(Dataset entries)
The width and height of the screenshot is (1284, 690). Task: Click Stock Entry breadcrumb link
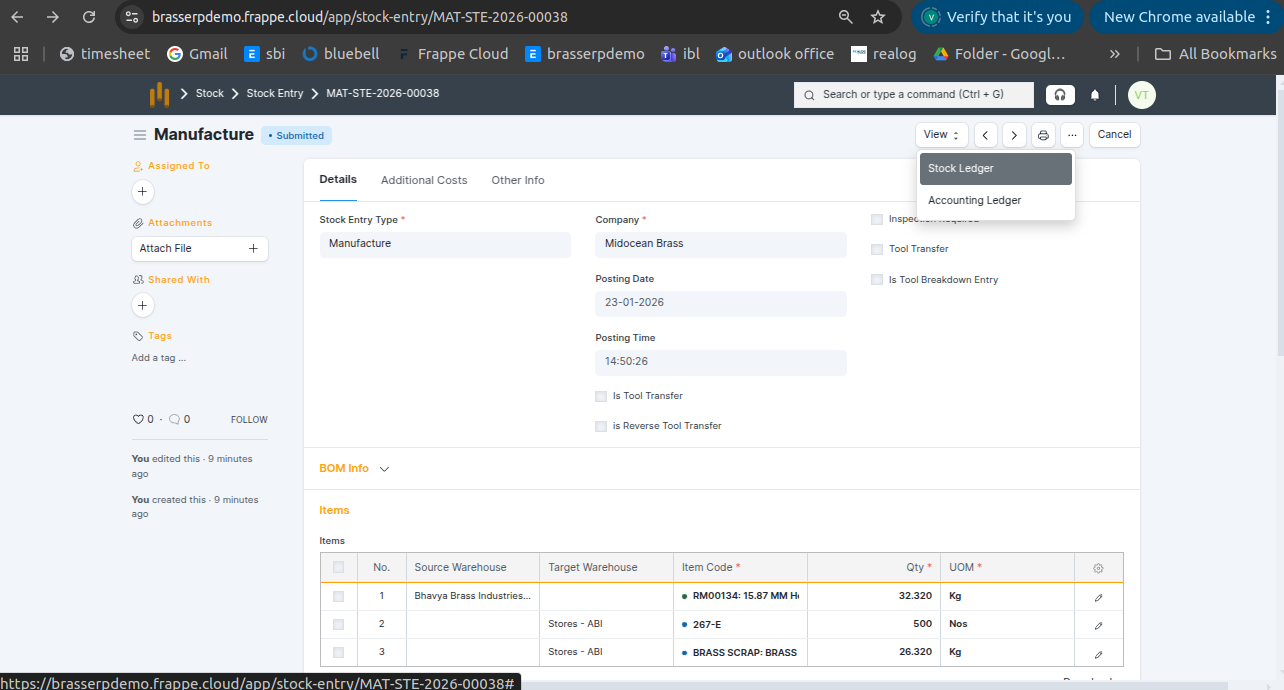(x=275, y=93)
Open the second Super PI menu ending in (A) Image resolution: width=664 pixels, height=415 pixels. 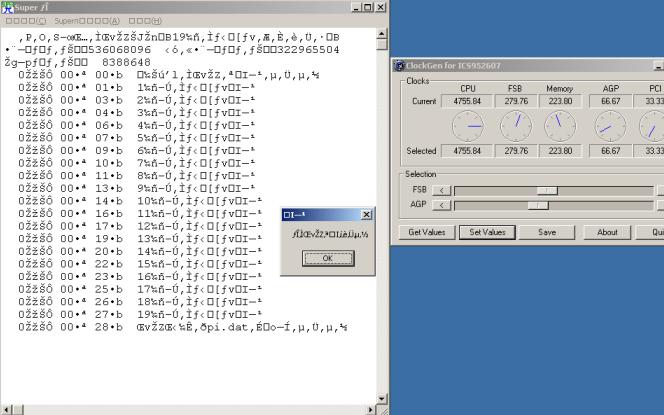86,20
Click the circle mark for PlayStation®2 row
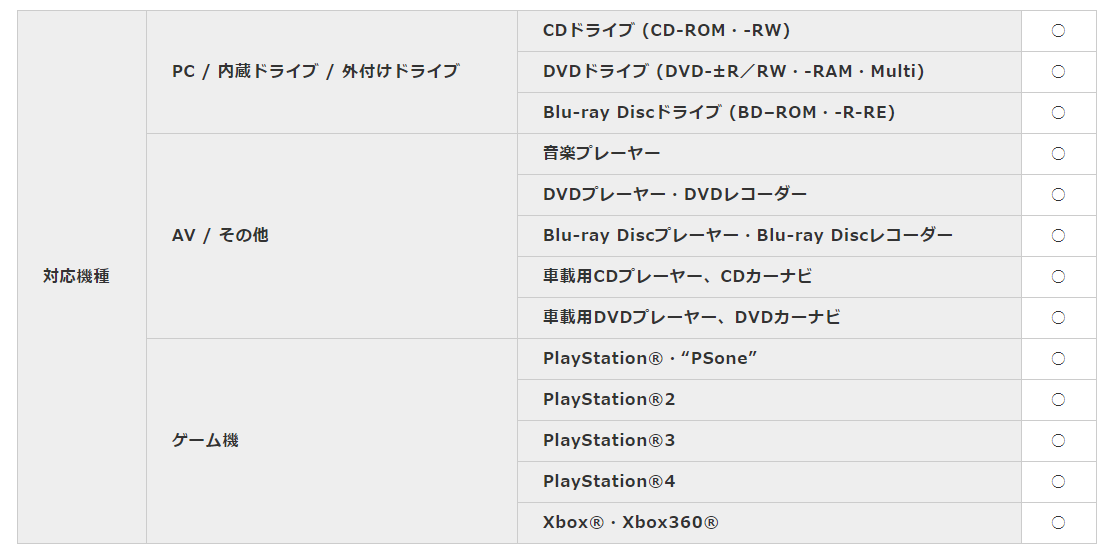Image resolution: width=1111 pixels, height=559 pixels. [x=1058, y=400]
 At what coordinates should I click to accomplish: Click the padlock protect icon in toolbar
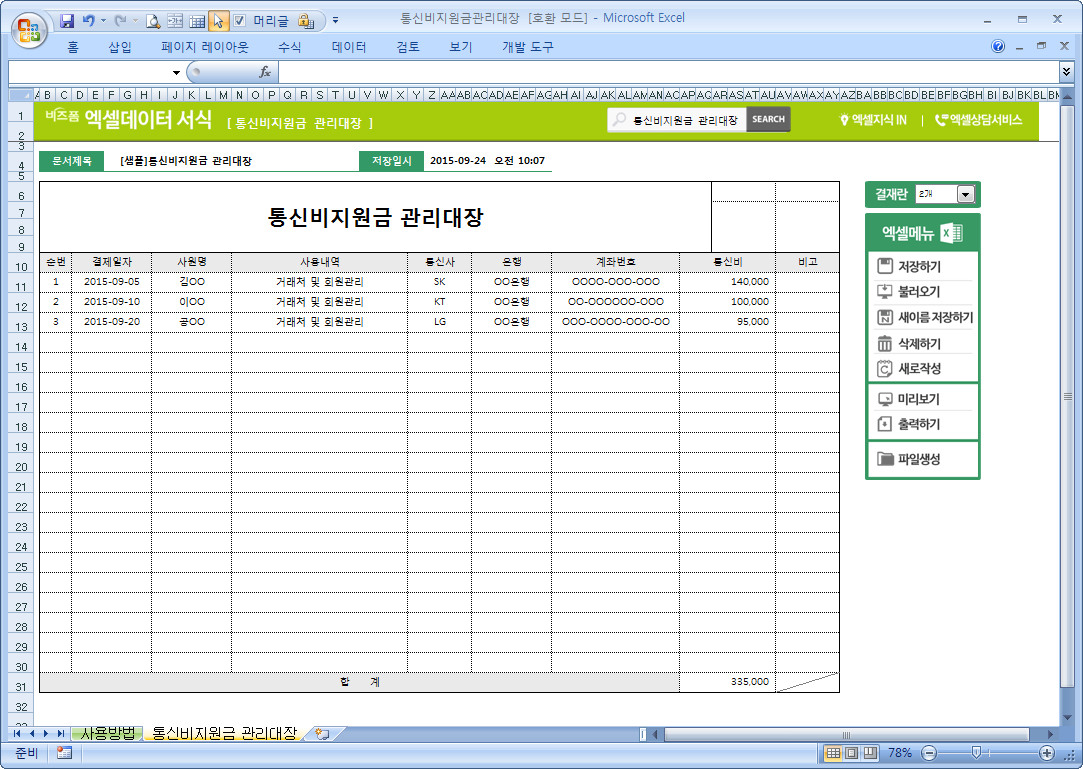tap(305, 20)
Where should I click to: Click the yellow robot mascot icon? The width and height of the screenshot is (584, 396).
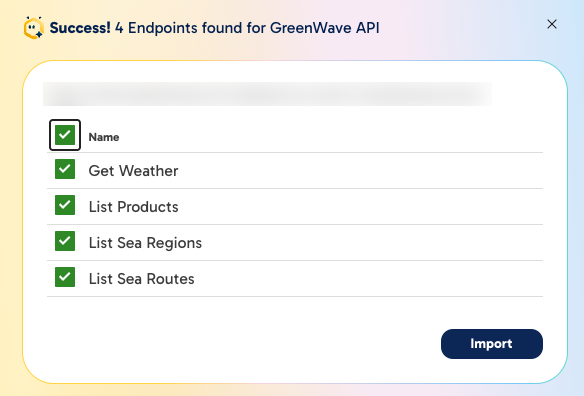[x=34, y=28]
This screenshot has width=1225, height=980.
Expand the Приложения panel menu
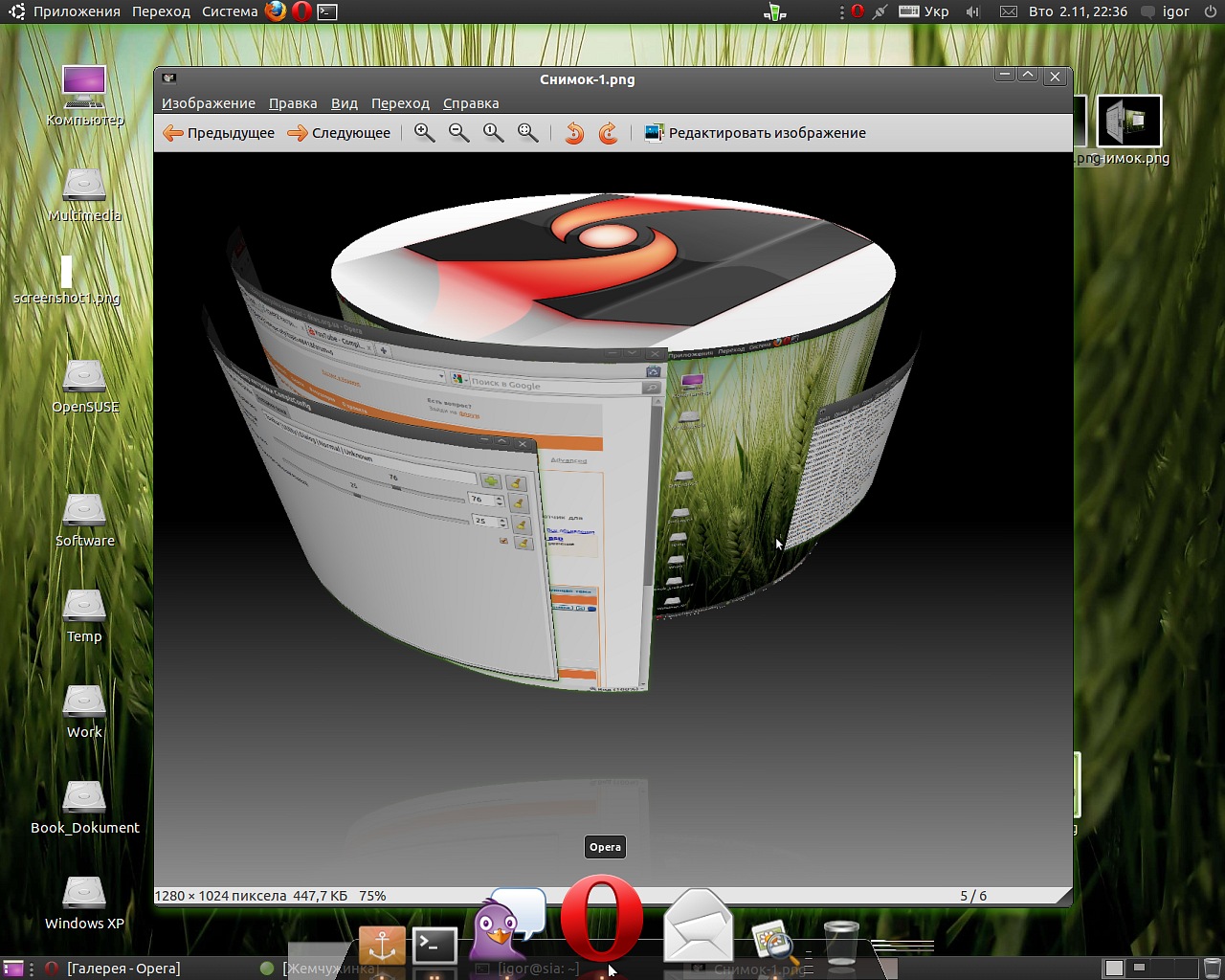77,11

[Assigned task] Leaving out every picture, copy exactly the lines from the one that contains "Click the circle mark for PlayStation®2 row" through the end of the entries above.

[Result of the task]
Click the circle mark for PlayStation®2 row
Image resolution: width=1111 pixels, height=559 pixels. [x=1058, y=400]
 At what coordinates should I click to accomplish: Click the padlock protect icon in toolbar
tap(305, 20)
Where should I click to: Click the yellow robot mascot icon? The width and height of the screenshot is (584, 396).
[x=34, y=28]
This screenshot has width=1225, height=980.
Expand the Приложения panel menu
77,11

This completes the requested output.